Le Livret d’épargne populaire (LEP) vit sans doute ses dernières heures de gloire. Avec une rémunération nette d’impôt de 3,5% depuis février 2025, ce produit d’épargne destiné aux foyers aux revenus modestes pourrait voir son taux d’intérêt chuter de manière significative à partir du 1er août. Cette baisse est directement liée à l’évolution de l’inflation, qui demeure particulièrement faible.
L’impact de l’inflation sur le taux du LEP
L’inflation, telle que relevée par l’Insee, a montré une progression limitée à seulement 0,8% en avril. Cette tendance à la baisse s’inscrit dans une dynamique observée depuis le début de l’année, avec des augmentations de 1,6% en janvier et de 0,7% en février et mars.
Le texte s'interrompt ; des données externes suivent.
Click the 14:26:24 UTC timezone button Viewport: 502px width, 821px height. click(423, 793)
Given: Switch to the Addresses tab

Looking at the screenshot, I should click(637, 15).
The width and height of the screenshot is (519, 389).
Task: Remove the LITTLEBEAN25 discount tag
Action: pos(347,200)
Il est anticipé que la moyenne semestrielle atteigne environ 0,85%, influençant ainsi le calcul du taux du LEP pour le second semestre.
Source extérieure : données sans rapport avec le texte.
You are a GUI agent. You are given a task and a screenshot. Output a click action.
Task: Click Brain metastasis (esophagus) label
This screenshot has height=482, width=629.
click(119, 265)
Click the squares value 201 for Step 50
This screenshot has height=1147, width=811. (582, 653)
Une dégringolade du taux à prévoir ?
Face à cette situation, certains se demandent si le rendement du LEP pourrait passer de 3,5% à seulement 0,9%. Cependant, une telle chute est improbable. En effet, le taux du LEP est mécaniquement protégé par celui du Livret A. En vertu de la réglementation, le taux du LEP ne peut être inférieur au taux du Livret A majoré de 0,5 point.
Le rôle protecteur du Livret A
Actuellement, le taux du Livret A ne descendra pas en dessous de 1,7% le 1er août, ce qui fixe le seuil minimal du LEP à 2,2%. Autre facteur de sécurité, le gouverneur de la Banque de France ainsi que le ministre de l’Économie ont la possibilité de modifier le calcul de ce taux pour soutenir l’épargne des ménages modestes, comme cela a été fait par le passé.
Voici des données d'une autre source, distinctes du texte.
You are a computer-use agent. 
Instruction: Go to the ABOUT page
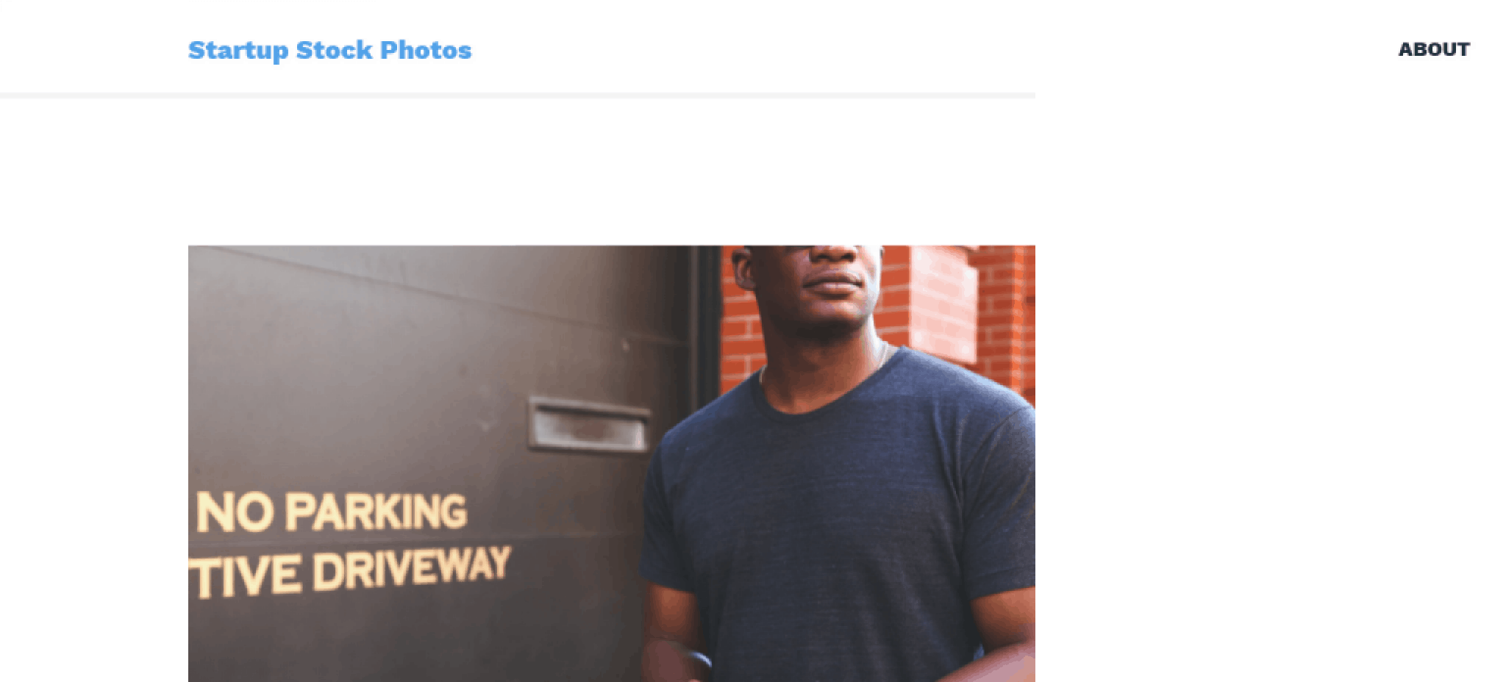(x=1434, y=49)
Conclusion : une adaptation nécessaire
Les détenteurs du LEP peuvent donc se rassurer. Bien que l’inflation faible influe sur le rendement, des mesures existent pour préserver l’attractivité de cet outil d’épargne. De telles adaptations sont essentielles pour protéger le pouvoir d’achat des plus vulnérables, surtout en période d’incertitude économique.